OpenAI has launched a new AI Safety Hub to give the public clearer insight into how its models handle risks like harmful content, hallucinations, and jailbreak attempts. This move marks a major step toward transparency, especially as scrutiny around AI safety continues to grow.
The newly launched hub offers a live snapshot of safety test results. OpenAI says it will update the page regularly, particularly after big model changes. Until now, most of this data appeared only in system cards at launch. Now, users and researchers alike will have easier access to updates in one central location.
Responding to Criticism with Open Access
In its blog post, OpenAI explained that the hub will evolve alongside its safety research. The goal is to make safety metrics more scalable and easier to compare over time. The company also wants this move to push the broader AI community to improve safety transparency.
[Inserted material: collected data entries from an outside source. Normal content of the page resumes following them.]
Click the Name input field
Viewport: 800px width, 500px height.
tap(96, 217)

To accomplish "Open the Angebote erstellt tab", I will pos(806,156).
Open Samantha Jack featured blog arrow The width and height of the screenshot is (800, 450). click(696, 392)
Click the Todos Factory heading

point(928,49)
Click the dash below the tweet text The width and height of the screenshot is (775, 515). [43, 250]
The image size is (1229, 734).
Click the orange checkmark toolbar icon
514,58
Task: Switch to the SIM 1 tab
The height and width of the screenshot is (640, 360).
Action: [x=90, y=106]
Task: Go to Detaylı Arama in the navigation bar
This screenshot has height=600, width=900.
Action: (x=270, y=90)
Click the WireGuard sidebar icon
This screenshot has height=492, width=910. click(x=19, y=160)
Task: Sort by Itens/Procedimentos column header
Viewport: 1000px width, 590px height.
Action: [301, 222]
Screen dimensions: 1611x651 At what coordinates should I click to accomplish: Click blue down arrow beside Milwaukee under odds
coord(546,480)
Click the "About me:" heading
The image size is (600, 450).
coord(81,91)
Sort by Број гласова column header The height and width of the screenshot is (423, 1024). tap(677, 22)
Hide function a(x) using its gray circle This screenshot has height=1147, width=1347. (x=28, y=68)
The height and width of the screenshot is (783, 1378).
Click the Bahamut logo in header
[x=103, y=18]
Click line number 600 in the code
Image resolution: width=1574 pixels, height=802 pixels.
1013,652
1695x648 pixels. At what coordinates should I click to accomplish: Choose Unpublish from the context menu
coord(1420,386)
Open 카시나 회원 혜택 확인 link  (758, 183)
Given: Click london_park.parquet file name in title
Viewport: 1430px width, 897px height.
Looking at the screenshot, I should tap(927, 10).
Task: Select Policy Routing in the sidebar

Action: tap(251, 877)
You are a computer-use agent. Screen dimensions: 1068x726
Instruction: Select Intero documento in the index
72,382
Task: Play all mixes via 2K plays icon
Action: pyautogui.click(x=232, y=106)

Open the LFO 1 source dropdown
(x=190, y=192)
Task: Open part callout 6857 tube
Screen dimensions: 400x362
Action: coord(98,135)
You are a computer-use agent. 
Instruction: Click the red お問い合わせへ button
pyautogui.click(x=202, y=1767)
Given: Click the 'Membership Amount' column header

This change didn’t come out of nowhere. OpenAI has recently faced backlash for skipping safety disclosures with some models and allegedly rushing internal reviews. Reports last year suggested that Sam Altman, OpenAI’s CEO, misled executives about safety concerns ahead of his brief removal in November 2023.
More recently, OpenAI had to roll back an update to GPT-4o, the default ChatGPT model. Users complained that the chatbot had become too agreeable, even validating dangerous or problematic behavior. Social media platforms were quickly flooded with examples. In response, OpenAI promised to tighten guardrails and introduced a new “alpha phase” where early users can test models before public release.
What’s Next for the Safety Hub?
OpenAI says the AI Safety Hub will continue to grow. Over time, it plans to add more evaluation categories and improve the clarity of the shared metrics. The company hopes this tool will help users understand how safe its systems really are—and help rebuild trust after recent stumbles.
With more public eyes on AI safety than ever, this initiative could become a key benchmark for the industry.